4.  Today is Groundhog Day.  If you complete the report, it will be incomplete tomorrow.  You might as well wait until Groundhog Day has passed before finishing it off.

Bill Murray never had to do some stupid report

5.  The Potato King has decreed that you don’t have to do the report anymore.  He has taken you on as a loyal subject, and your new duties include mashing all of The Potato King’s enemies.  When your boss asks you what you’re talking about, point to an exceptionally large King Edward potato with a crown on (this plan only works with a large King Edward.  People will think you’re crazy if you try and use salad potatoes).  Hold a potato masher menacingly to complete the illusion.

And there you have it, five top tips to get you out of trouble at work.  Or get you into more trouble, I forget what the original purpose of this post was.  Either way, I wish you all the success in the world with your report.

Friday, 6 December 2013

The Science Of The Parody Song

From Weird Al to…well…Weird Al, song parodies are a popular pastime for anyone weird who happens to also be called Al.  The man has created a staggering body of work and has made fun of some of the finest pop songs, from Beat It (Eat It), to Pretty Fly For White Guy (Pretty Fly For A Rabbi).

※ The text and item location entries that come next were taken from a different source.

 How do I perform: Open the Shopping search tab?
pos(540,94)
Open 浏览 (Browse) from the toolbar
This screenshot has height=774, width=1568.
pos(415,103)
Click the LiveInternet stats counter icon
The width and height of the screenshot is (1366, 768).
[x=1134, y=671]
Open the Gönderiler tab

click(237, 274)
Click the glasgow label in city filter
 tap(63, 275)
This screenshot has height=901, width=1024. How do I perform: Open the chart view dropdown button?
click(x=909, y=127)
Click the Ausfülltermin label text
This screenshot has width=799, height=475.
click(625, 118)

While these songs may seem like silly nonsense upon first listen, there is a very distinct science behind the creation of a parody song.  The rhymes have to conform to predetermined set of parameters in order to ensure cohesion.  In other words, there are staple words in every song that can be inserted.  As a man of science, with a demented psyche that always tries to think of alternative lyrics to any song I listen to, I have come up with a standard blueprint for any parody song.  These are easy rhyming words along with substitutions, and a few examples on how to use them.  You are welcome to add your own, or create entire songs using my parameters.


“You” is a common word that has no end of rhymes, but my favourite for parody purposes is to substitute it with the word “poo”.  This makes Phil Collins songs sound like a German sex den:

“When I’m feeling blue, all I have to do, is take a look at poo, then I’m not so blue”

Or we can go for a power ballad:

“And IIIIIIIIIIIII will always love poooooo!”

The possibilities for this substitution are endless, and always hilarious.  You can make your favourite pop singers sound like scat enthusiasts with minimum effort.


To grasp the scope of this one, just think of how many songs there are out there that include the word “baby”.  This is the word of choice for any loved-up pop song.  With this simple switcharoo, you can turn any lovey-dovey ballad into a gastronomic groove.  We all know that food-based parody songs are the best.  Just take this popular Justin Beiber track:

“Gravy, gravy, gravy, ooh!”

Or perhaps a bit of Ace Of Base with their smash hit:

“All that she wants is a little gravy”

Or even a little bit of The Supremes:

“My gravy love, my gravy love”

There are more permutations here than a superhero ensemble.


A lot of musicians are so passionate that they often threaten to die over trivial matters.  While we sometimes wish they would, it can actually provide some amusing song parodies.  Simply switch out “die” for “pie” and watch the whole meaning of the song change shape.  For example take this Bryan Adams song.  Combining this with the earlier YOU->POO switch, we can come up with something quite special:

“Yeah, I would fight for you, I'd lie for poo,
Walk the wire for you, yeah, I'd eat pie for poo.

You know it's true:
Everything I do, oh, I do it for poo.”

Don’t tell me that song parodies aren’t worth fighting for.  Anyway, I’ll hand the reigns over to you, my wonderful readers.  Can you suggest any?